April 2024

Each month we ask clients to spend a few minutes reading through our newsletter with the goal of raising their investor IQ. It is important for investors to remember that the market and economy are under no obligation to make sense to investors. With an evolving economy, it is not uncommon to see things we never expected. April’s Timely Topics commentary covers client questions on investing cash, having bad luck on investment timing and diamonds.

Diamonds, diamonds everywhere

As Cleveland falls directly within the path of April 8’s total solar eclipse, we wanted to share some interesting facts about the rarity of this occurance and its timeline.

On average a total solar eclipse occurs on the Earth once every 18-24 months. And the odds of getting one where you live is once every 375 years or approximately 0.25% chance during one’s lifetime. This is despite the moon crossing in front of the sun twice a year as seen from somewhere on Earth.

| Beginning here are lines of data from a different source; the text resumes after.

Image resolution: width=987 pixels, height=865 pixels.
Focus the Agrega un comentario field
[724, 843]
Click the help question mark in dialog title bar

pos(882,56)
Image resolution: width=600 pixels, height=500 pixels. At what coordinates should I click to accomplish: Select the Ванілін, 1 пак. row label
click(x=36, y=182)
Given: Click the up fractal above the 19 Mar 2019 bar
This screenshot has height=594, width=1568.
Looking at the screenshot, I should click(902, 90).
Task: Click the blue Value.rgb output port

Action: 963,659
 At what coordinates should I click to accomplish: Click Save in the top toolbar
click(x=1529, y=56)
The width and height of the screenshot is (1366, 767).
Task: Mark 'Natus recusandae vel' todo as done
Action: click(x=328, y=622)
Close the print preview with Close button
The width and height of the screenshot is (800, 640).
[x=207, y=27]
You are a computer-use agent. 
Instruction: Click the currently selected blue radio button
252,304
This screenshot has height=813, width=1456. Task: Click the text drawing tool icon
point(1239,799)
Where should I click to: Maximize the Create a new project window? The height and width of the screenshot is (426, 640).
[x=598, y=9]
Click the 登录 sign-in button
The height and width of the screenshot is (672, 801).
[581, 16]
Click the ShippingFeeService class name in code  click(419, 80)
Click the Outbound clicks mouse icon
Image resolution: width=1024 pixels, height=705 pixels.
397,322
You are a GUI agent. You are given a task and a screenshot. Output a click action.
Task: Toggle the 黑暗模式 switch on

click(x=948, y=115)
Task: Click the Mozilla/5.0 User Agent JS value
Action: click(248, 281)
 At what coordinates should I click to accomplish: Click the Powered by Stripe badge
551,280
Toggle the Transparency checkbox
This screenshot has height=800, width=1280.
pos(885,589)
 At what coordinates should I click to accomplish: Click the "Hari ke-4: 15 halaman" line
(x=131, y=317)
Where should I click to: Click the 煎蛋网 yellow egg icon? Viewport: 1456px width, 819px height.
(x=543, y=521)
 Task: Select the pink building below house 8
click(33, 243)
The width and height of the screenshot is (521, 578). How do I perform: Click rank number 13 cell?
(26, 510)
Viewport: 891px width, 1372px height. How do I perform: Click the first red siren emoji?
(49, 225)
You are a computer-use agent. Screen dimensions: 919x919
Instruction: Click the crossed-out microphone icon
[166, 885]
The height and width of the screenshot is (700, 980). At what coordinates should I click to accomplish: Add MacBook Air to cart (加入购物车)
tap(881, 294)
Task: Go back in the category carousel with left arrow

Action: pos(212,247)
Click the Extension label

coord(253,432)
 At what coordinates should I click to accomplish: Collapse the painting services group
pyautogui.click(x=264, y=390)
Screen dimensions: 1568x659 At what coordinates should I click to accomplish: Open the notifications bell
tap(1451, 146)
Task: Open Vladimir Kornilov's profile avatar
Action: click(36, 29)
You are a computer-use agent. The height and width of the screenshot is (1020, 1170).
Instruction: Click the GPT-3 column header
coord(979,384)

On April 8, here is what to expect in terms of timing in Beachwood, OH (EST):

  • 1:59:38 PM – Eclipse begins
  • 3:14:07 PM – Totality begins
  • 3:17:45 PM – Totality ends
  • 4:30 PM – Eclipse ends

A total solar eclipse forms what is called the “diamond ring” (as seen in this month’s featured picture above). 2024’s diamond ring is visible just before and just after totality. It is during the 3 minutes and 38 seconds of totality that you can take off your glasses to observe the sun's corona, you may see dark-pink towers and loops of electrically charged plasma stretching many times the diameter of Earth into space. During the last total solar eclipse, in Australia on April 20, 2023, these "prominences" were spectacular and vast.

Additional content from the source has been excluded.